However some algorithms can run significantly faster with the knowledge of the properties
of a particular container.
</para>
<para>
Sequence traits allows one to specify additional properties of a sequence container (see Std.&sect;32.2).
These properties are then used by algorithms to select optimized handling for some operations.
The sequence traits are declared in the header
<headername>boost/string_algo/sequence_traits.hpp</headername>.
</para>
<para>
In the table C denotes a container and c is an object of C.
</para>
<table>
<title>Sequence Traits</title>
<tgroup cols="2" align="left">
<thead>
<row>
<entry>Trait</entry>
<entry>Description</entry>
</row>
</thead>
<tbody>
<row>
<entry><classname>sequence_has_native_replace&lt;C&gt;</classname>::value</entry>
<entry>Specifies that the sequence has std::string like replace method</entry>
</row>
<row>
<entry><classname>sequence_has_stable_iterators&lt;C&gt;</classname>::value</entry>
<entry>
Specifies that the sequence has stable iterators. It means,
that operations like <code>insert</code>/<code>erase</code>/<code>replace</code>
do not invalidate iterators.
</entry>
</row>
<row>
<entry><classname>sequence_has_const_time_insert&lt;C&gt;</classname>::value</entry>
<entry>
Specifies that the insert method of the sequence has
constant time complexity.
</entry>
</row>
<row>
<entry><classname>sequence_has_const_time_erase&lt;C&gt;</classname>::value</entry>
<entry>
Specifies that the erase method of the sequence has constant time complexity
</entry>
</row>
</tbody>
</tgroup>
</table>
<para>
Current implementation contains specializations for std::list&lt;T&gt; and
std::basic_string&lt;T&gt; from the standard library and SGI's std::rope&lt;T&gt; and std::slist&lt;T&gt;.
</para>
</section>
<section id="string_algo.find">
<title>Find Algorithms</title>
<para>
Find algorithms have similar functionality to <code>std::search()</code> algorithm. They provide a different
interface which is more suitable for common string operations.
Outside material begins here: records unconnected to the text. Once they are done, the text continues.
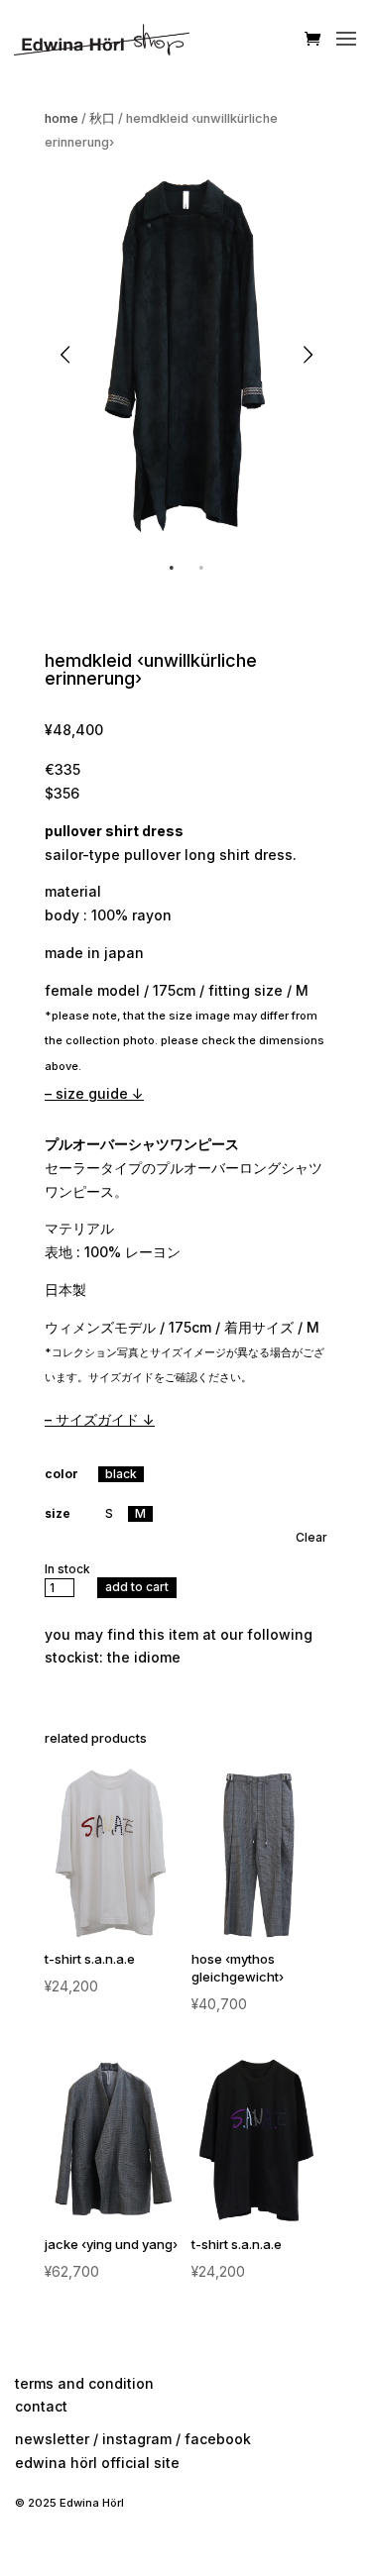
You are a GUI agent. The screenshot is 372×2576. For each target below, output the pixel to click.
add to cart (137, 1586)
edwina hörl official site (97, 2462)
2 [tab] (201, 568)
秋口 (102, 118)
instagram (137, 2438)
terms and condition (84, 2383)
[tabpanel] (186, 354)
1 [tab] (172, 568)
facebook (218, 2438)
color (61, 1473)
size (57, 1513)
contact (41, 2406)
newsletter (52, 2438)
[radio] (121, 1474)
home (61, 118)
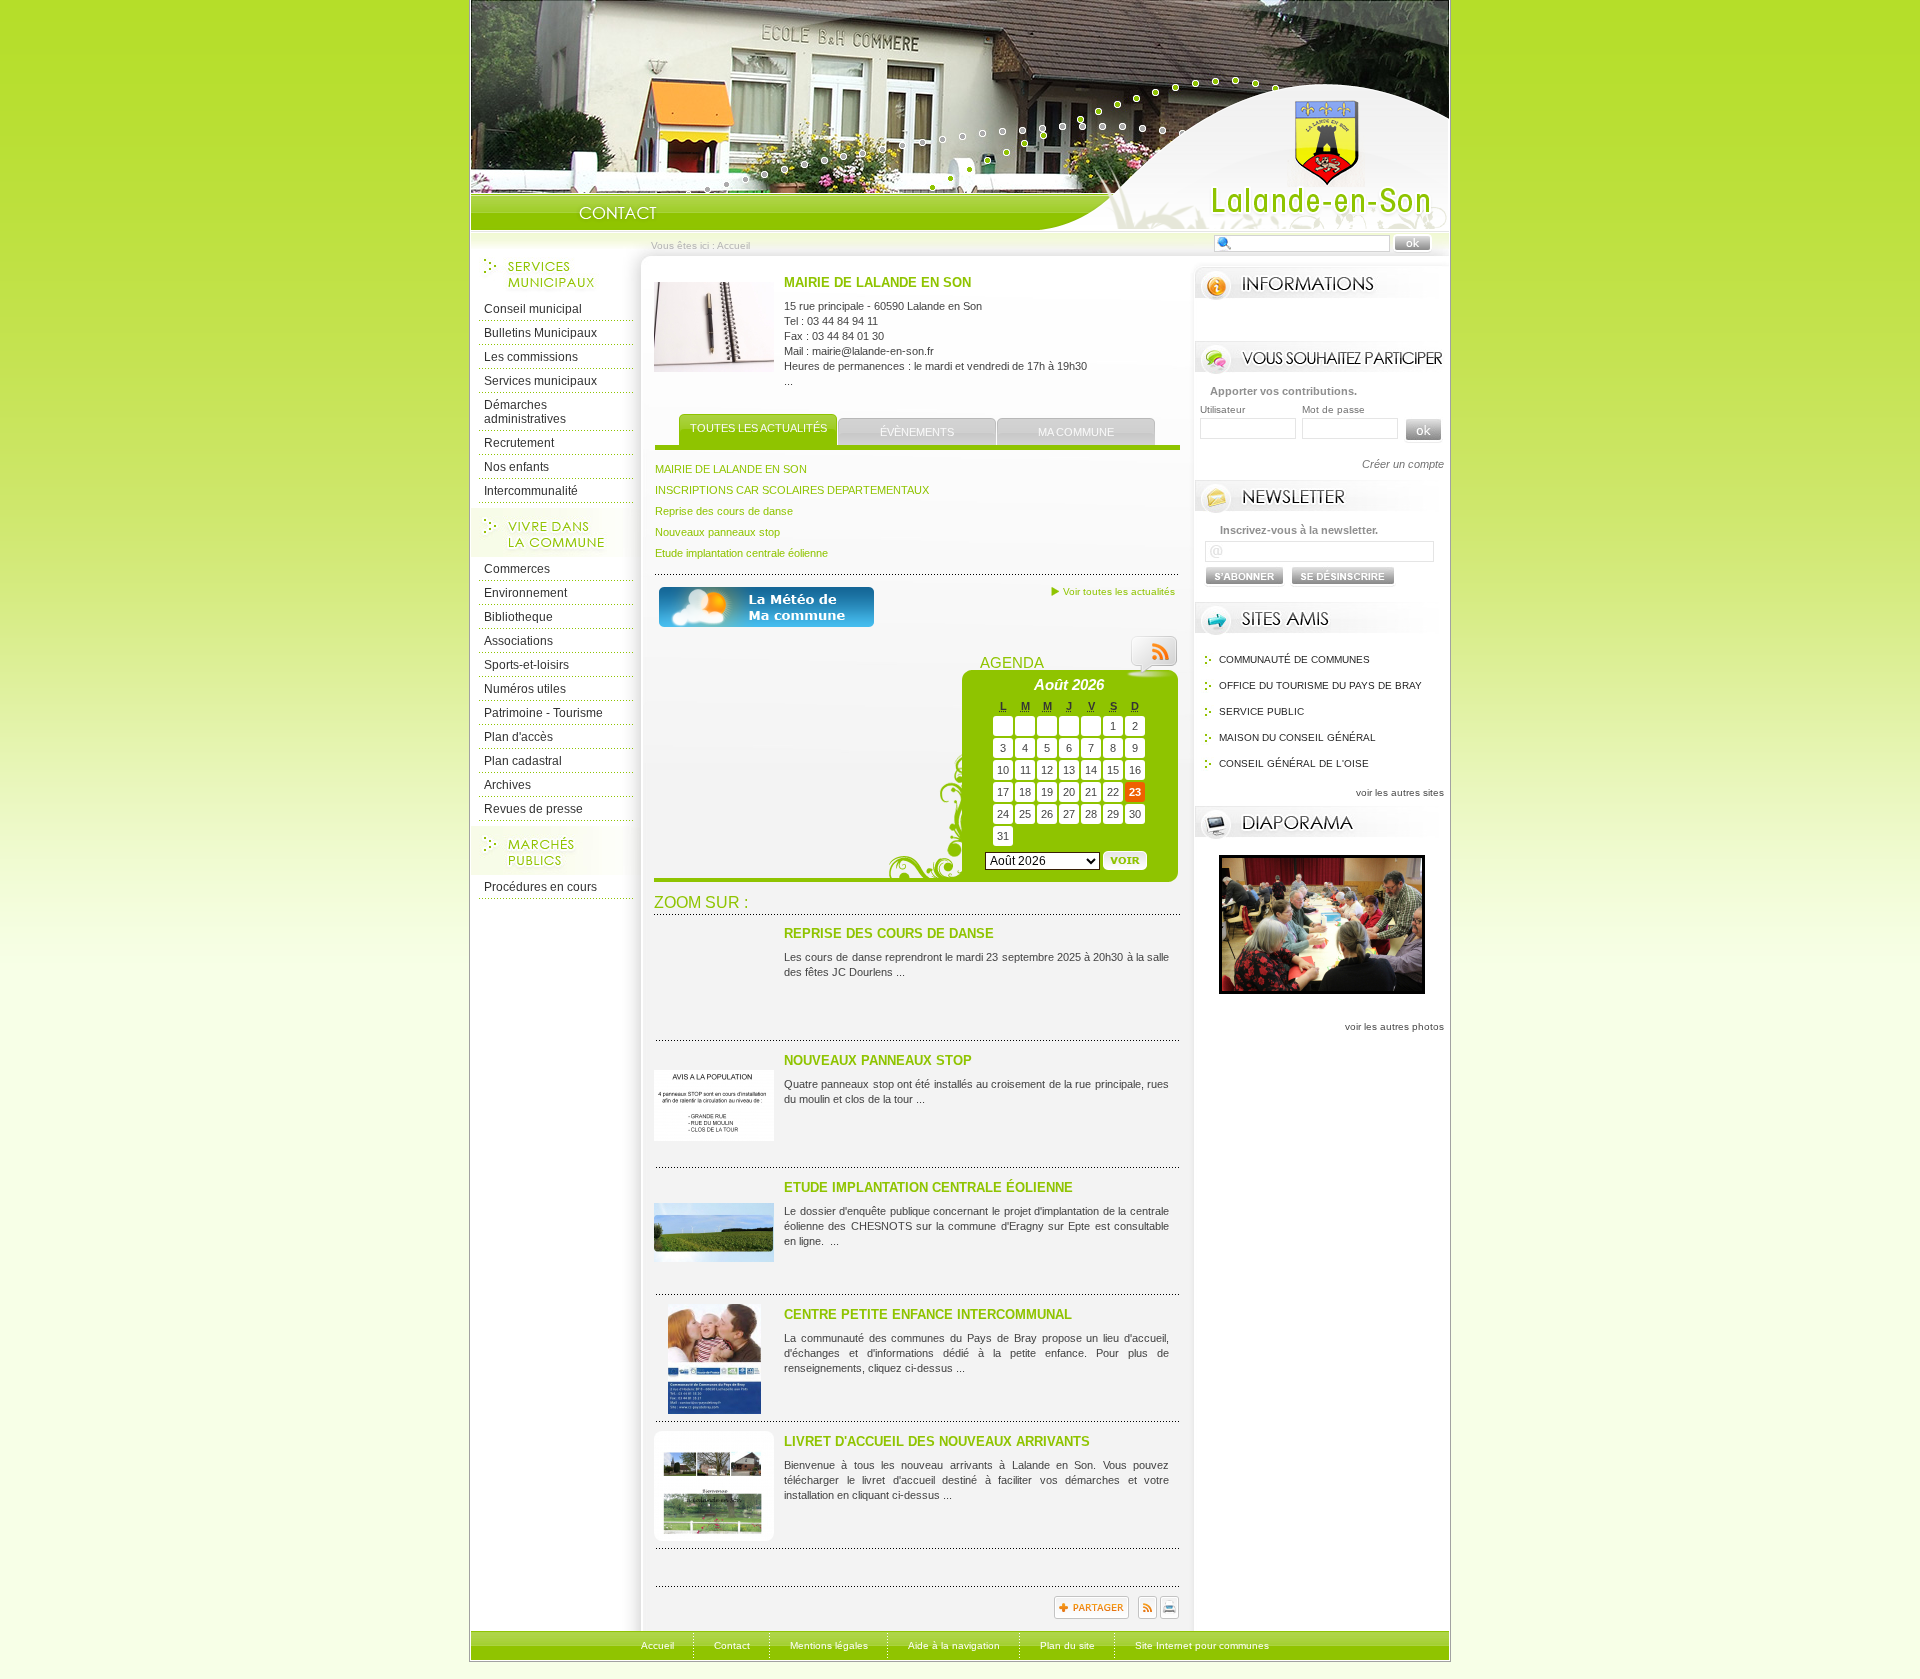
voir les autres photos (1394, 1026)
Instead of returning just the start of matching subsequence they return a range which is necessary
when the length of the matching subsequence is not known beforehand.
This feature also allows a partitioning of the input sequence into three
parts: a prefix, a substring and a suffix.
</para>
<para>
Another difference is an addition of various searching methods besides find_first, including find_regex.
</para>
<para>
It the library, find algorithms are implemented in terms of
<link linkend="string_algo.finder_concept">Finders</link>. Finders are used also by other facilities
(replace,split).
For convenience, there are also function wrappers for these finders to simplify find operations.
</para>
<para>
Currently the library contains only naive implementation of find algorithms with complexity
O(n * m) where n is the size of the input sequence and m is the size of the search sequence.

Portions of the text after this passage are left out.